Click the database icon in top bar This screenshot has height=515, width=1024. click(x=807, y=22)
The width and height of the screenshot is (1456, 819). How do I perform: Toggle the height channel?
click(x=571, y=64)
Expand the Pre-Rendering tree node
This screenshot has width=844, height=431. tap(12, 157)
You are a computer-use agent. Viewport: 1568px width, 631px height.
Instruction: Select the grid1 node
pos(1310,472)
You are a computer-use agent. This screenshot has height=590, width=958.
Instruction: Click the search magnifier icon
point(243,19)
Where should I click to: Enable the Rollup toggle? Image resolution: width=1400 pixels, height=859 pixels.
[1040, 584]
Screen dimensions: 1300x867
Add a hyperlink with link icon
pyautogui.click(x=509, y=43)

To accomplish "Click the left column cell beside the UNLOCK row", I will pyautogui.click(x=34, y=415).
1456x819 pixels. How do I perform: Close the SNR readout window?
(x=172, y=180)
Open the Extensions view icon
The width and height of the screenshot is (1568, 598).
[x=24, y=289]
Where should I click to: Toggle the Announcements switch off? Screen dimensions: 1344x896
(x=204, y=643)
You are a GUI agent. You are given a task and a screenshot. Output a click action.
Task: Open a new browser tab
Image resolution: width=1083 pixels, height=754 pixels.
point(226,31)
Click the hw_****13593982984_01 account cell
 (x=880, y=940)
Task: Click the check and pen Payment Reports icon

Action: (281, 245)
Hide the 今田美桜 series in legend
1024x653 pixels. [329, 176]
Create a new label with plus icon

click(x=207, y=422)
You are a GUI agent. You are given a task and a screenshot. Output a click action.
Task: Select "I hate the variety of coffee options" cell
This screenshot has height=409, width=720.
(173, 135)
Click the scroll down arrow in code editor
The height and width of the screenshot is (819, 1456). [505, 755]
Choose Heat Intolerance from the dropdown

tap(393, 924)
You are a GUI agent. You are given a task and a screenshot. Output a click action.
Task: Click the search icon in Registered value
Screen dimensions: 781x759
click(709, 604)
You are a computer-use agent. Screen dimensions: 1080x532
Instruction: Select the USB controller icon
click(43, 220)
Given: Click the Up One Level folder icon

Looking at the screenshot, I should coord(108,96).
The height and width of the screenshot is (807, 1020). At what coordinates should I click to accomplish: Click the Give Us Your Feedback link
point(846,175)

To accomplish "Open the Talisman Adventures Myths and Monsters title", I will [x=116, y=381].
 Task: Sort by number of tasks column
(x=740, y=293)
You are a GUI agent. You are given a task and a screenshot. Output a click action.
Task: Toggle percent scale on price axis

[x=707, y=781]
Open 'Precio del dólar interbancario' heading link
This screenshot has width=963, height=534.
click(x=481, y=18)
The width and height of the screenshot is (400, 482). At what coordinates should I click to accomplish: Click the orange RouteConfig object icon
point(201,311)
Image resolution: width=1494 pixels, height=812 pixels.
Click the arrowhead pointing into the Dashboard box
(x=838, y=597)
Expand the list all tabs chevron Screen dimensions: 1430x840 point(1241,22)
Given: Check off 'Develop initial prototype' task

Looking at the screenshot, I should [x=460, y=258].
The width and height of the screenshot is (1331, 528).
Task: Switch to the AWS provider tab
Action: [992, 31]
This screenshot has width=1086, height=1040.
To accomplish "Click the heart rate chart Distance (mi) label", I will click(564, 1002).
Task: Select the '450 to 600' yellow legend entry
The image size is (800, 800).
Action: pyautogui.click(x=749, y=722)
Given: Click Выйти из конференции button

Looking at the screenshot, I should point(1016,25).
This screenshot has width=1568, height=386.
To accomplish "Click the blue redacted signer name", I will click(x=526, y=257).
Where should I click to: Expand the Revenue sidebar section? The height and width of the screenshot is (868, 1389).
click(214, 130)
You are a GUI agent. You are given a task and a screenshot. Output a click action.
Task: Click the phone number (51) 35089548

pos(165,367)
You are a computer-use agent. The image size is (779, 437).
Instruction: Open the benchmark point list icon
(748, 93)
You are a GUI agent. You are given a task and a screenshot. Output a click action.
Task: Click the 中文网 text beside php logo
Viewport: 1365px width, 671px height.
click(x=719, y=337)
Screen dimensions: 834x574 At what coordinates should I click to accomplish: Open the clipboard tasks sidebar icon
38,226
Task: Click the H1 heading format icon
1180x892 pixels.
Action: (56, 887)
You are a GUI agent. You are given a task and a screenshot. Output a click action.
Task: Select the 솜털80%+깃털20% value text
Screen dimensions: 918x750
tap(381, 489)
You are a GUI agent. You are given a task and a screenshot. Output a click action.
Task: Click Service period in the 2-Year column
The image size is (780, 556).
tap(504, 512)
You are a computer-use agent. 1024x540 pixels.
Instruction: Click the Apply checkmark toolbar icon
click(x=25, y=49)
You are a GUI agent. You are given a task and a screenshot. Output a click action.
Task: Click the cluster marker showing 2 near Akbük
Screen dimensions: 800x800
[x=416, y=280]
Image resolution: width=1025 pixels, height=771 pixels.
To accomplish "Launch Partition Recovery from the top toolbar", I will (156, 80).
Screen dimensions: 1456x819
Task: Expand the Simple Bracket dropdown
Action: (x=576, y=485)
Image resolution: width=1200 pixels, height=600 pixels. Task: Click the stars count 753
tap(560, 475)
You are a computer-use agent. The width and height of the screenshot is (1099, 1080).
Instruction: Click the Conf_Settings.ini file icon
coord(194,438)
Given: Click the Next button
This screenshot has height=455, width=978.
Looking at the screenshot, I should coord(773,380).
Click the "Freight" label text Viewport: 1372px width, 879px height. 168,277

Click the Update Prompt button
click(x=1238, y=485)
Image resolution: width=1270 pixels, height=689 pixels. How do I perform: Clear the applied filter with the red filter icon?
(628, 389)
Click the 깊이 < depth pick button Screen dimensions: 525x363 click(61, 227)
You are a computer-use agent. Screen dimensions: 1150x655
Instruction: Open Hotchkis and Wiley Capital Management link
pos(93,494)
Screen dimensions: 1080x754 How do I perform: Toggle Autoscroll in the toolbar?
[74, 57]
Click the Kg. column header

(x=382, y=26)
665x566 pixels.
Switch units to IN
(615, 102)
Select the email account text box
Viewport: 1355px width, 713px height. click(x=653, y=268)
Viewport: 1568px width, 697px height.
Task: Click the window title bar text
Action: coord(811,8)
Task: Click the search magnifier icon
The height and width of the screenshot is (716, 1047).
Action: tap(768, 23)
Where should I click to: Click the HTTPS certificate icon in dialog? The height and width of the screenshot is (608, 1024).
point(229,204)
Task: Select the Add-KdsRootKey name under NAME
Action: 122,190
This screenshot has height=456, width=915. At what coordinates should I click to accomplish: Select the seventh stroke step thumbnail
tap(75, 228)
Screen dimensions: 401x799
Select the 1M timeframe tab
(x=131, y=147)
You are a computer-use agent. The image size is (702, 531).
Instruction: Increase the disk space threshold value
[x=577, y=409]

§ §

:: SHORT TASK ::
Lay out the rows from the first line through the line containing "(x=172, y=180)", both included, as a JSON list of strings with one string per line, skipping any blank lines.

:: EXERCISE OUTPUT ::
[
  "Click the database icon in top bar This screenshot has height=515, width=1024. click(x=807, y=22)",
  "The width and height of the screenshot is (1456, 819). How do I perform: Toggle the height channel?",
  "click(x=571, y=64)",
  "Expand the Pre-Rendering tree node",
  "This screenshot has width=844, height=431. tap(12, 157)",
  "You are a computer-use agent. Viewport: 1568px width, 631px height.",
  "Instruction: Select the grid1 node",
  "pos(1310,472)",
  "You are a computer-use agent. This screenshot has height=590, width=958.",
  "Instruction: Click the search magnifier icon",
  "point(243,19)",
  "Where should I click to: Enable the Rollup toggle? Image resolution: width=1400 pixels, height=859 pixels.",
  "[1040, 584]",
  "Screen dimensions: 1300x867",
  "Add a hyperlink with link icon",
  "pyautogui.click(x=509, y=43)",
  "To accomplish \"Click the left column cell beside the UNLOCK row\", I will pyautogui.click(x=34, y=415).",
  "1456x819 pixels. How do I perform: Close the SNR readout window?",
  "(x=172, y=180)"
]